In carcinoma diagnoses, the doctor will determine where the neoplasm started in order to come up with the best treatment method for the patient. The patient's medical history is taken down, and the patient is subject to a thorough physical examination with emphasis on locating lumps, swollen areas, and pain. The doctor will order a series of blood tests; tumor marker tests; urine and stool analyses, and imaging tests which include x-rays to locate abnormal growths, ultrasounds, CT and MRI scans, as well as positron emission tomography, or PET scans. The latter makes use of radioactive materials to pinpoint extremely active tissues, which indicate the presence of carcinoma. Finally, a tissue sample will be taken for biopsy in order to confirm the carcinoma diagnosis.

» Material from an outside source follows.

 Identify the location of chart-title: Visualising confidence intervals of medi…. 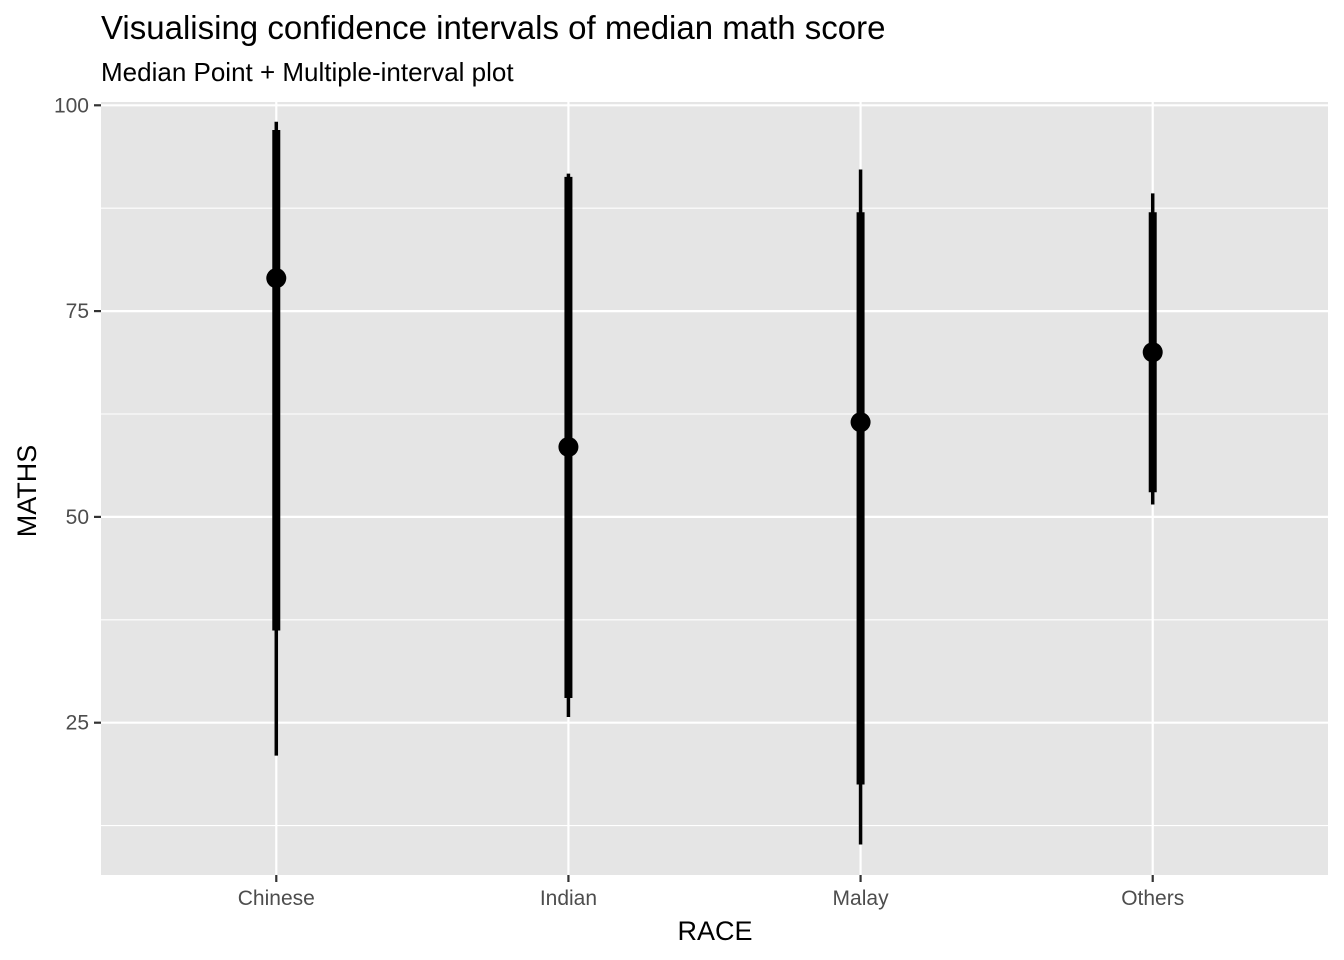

Patients suspected to have leukemia would undergo bone marrow sampling to detect the presence of the disease. The doctor inserts a large needle into one of the patient's larger bones to remove a minimal amount of liquid marrow, while a larger needle removes a piece of both the bone and marrow for biopsy. The doctor may also order a spinal tap to search for leukemia cells in the spinal cord fluid. A chest x-ray may be undertaken to check for signs of leukocyte proliferation, one of the signs of cancer.

Sarcomas are diagnosed with an x-ray and a biopsy, as well as staging tests to check how far the cancer has spread, and how large the tumors have grown.


There are many factors that determine the treatment method used for neoplastic diseases. A patient's age will play a great part in what type of treatment the doctor decides to use. The doctor will also take into consideration the patient's general health, the type of neoplastic disease the patient has, the extent of a patient's weight loss, and the body parts affected, among other factors.

The patient will be apprised of the treatment options available to enable the both the patient and the medical team to agree on the best treatment method to combat the neoplastic disease.

Radiotherapy is one of the treatment methods used to treat malignant neoplastic diseases. In more advanced-stage cancers, chemotherapy is the treatment option of choice. Once the neoplasm has decreased considerably after radiation therapy or chemotherapy, surgical removal of the remaining cancer cells may be undertaken. Most neoplasms require a combination of radiation, chemotherapy, and surgery to remove as many cancerous cells as possible.

While these treatment options are not a guarantee that the cancer is totally eradicated and will not recur, they are the most widely accepted treatment options that can prolong a patient's life and improve the prognosis of this fatal set of diseases considerably.